» **Directions**: Pick out every line below that contains the word "Select" and copy each one.

— BEGIN —

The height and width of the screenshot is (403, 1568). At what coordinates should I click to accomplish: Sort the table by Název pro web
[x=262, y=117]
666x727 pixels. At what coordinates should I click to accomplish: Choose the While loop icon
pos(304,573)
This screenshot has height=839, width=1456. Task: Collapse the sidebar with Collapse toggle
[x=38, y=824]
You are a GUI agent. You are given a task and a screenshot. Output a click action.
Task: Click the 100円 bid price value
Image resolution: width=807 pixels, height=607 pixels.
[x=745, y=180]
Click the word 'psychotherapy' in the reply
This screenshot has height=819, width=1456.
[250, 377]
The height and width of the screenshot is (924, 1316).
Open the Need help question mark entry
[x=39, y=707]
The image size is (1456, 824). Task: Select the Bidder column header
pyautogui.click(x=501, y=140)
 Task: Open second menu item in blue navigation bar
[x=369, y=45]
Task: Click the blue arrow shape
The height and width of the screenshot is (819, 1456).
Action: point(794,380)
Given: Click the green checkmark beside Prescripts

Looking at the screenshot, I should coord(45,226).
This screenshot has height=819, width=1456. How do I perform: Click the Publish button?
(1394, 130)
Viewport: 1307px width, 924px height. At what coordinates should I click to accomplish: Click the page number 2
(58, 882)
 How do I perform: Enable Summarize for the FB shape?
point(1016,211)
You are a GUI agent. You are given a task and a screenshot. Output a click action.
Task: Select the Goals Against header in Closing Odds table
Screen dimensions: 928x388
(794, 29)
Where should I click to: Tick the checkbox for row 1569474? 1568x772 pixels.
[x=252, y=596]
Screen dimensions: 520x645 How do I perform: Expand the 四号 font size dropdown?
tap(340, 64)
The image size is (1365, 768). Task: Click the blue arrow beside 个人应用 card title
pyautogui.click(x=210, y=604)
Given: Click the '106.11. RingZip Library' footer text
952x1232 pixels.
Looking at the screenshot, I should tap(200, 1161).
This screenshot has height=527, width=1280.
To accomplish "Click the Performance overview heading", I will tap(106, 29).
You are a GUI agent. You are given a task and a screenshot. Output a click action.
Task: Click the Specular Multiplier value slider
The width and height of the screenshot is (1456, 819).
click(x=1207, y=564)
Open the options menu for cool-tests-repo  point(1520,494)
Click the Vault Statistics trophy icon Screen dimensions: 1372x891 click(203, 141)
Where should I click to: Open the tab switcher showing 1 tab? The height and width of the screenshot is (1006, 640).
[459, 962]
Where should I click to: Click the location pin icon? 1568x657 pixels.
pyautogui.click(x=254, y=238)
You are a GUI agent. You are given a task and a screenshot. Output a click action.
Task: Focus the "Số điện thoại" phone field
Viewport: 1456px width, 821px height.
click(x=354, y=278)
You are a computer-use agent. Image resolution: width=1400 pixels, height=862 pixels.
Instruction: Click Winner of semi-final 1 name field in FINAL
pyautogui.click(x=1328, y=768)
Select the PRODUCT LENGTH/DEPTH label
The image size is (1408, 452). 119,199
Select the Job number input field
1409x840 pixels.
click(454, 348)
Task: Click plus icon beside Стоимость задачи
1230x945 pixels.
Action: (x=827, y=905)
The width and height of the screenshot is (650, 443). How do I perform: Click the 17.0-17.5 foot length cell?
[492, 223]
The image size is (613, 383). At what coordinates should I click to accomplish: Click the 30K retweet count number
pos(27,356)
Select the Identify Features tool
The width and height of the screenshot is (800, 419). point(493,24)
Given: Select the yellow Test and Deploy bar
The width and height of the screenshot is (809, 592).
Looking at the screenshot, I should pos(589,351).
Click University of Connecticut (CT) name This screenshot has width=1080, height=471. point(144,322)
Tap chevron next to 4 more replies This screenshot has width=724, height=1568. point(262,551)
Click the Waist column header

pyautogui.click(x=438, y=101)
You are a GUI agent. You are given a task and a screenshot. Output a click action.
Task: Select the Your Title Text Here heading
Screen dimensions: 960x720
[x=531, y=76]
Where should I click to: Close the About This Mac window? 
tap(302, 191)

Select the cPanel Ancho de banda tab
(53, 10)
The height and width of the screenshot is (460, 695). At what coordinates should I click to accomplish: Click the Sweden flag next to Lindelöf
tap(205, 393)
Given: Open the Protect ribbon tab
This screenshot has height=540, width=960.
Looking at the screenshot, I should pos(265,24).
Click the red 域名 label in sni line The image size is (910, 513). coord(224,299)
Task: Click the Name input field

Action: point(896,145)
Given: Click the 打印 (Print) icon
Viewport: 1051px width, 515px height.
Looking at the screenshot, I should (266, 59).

— END —

» **Solution to this exercise**:
The image size is (1456, 824). Task: Select the Bidder column header
Task: Select the Goals Against header in Closing Odds table
Select the PRODUCT LENGTH/DEPTH label
Select the Job number input field
Select the Identify Features tool
Given: Select the yellow Test and Deploy bar
Task: Select the Your Title Text Here heading
Select the cPanel Ancho de banda tab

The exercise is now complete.